Die Kosten sind gestaffelt: Für oberösterreichische Firmen kostet ein Modul 175 Euro, für Unternehmen aus anderen Bundesländern 350 Euro. Komplettpakete gibt es für 800 beziehungsweise 1.600 Euro.

Strengere Regularien in ganz Europa

Das Timing könnte kaum besser sein. Denn während die EU ihre Sicherheitsausgaben hochfährt, verschärfen die Staaten Mittel- und Osteuropas gleichzeitig ihre Regulierungen.

Im Fokus steht die CER-Richtlinie (Critical Entities Resilience), die derzeit die Compliance-Abteilungen der Region beschäftigt. Die Slowakei hat bereits mit dem Gesetz 367/2024 strenge Vorgaben für Risikoanalysen und Personalüberprüfungen erlassen. Tschechien setzt mit dem Gesetz 266/2025 auf den Schutz kritischer Dienste – die Registrierungsfrist endete am 1. März 2026. Polen wiederum überarbeitet sein Nationales Cybersicherheitssystemgesetz, um Lieferketten- und Drittanbieterprüfungen besser zu integrieren.

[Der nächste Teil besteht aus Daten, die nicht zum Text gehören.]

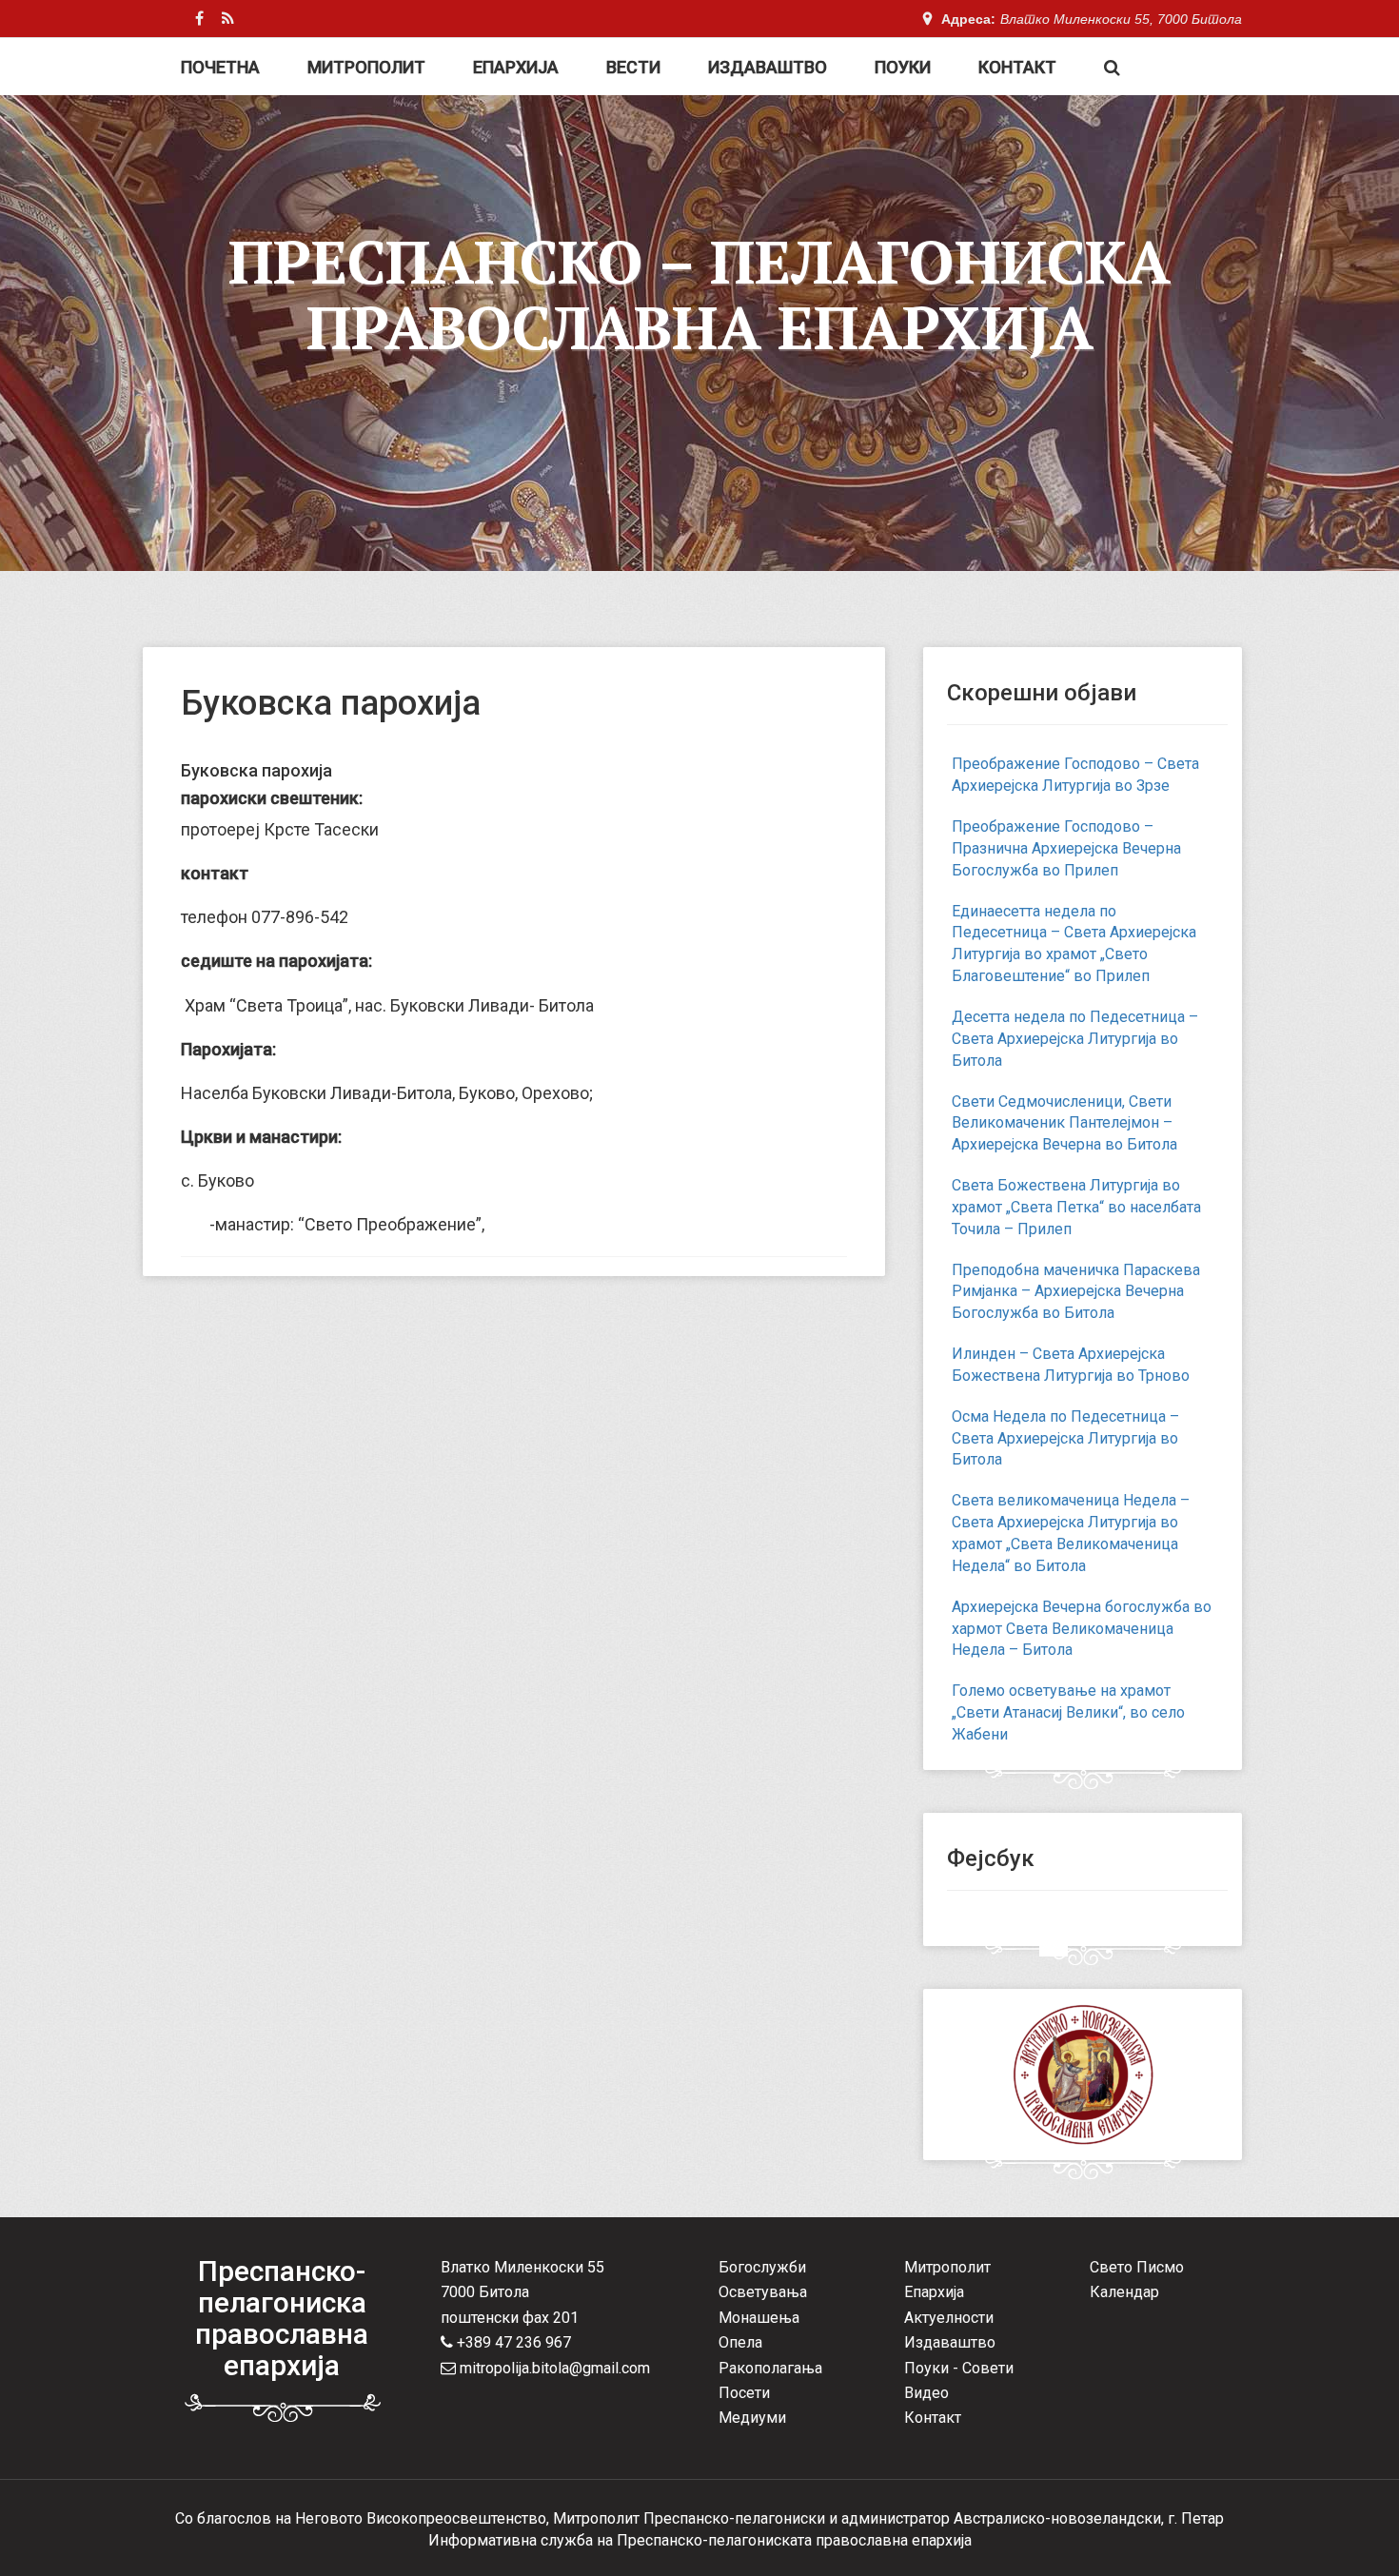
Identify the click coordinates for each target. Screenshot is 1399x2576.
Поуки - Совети (959, 2368)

Seit Dezember 2025 gilt zudem die NIS-2-Richtlinie, die besonders kleine und mittlere Unternehmen (KMU) vor neue Herausforderungen stellt. Die G DATA academy hat bereits spezielle E-Learning-Kurse gestartet, um Firmen bei Registrierung, Risikomanagement und Meldepflichten zu unterstützen.

Genau hier setzt Roadmap2Security an: Das Programm soll Zulieferern helfen, die hohen technischen und organisatorischen Standards zu erfüllen, die der internationale Sicherheitsmarkt heute verlangt.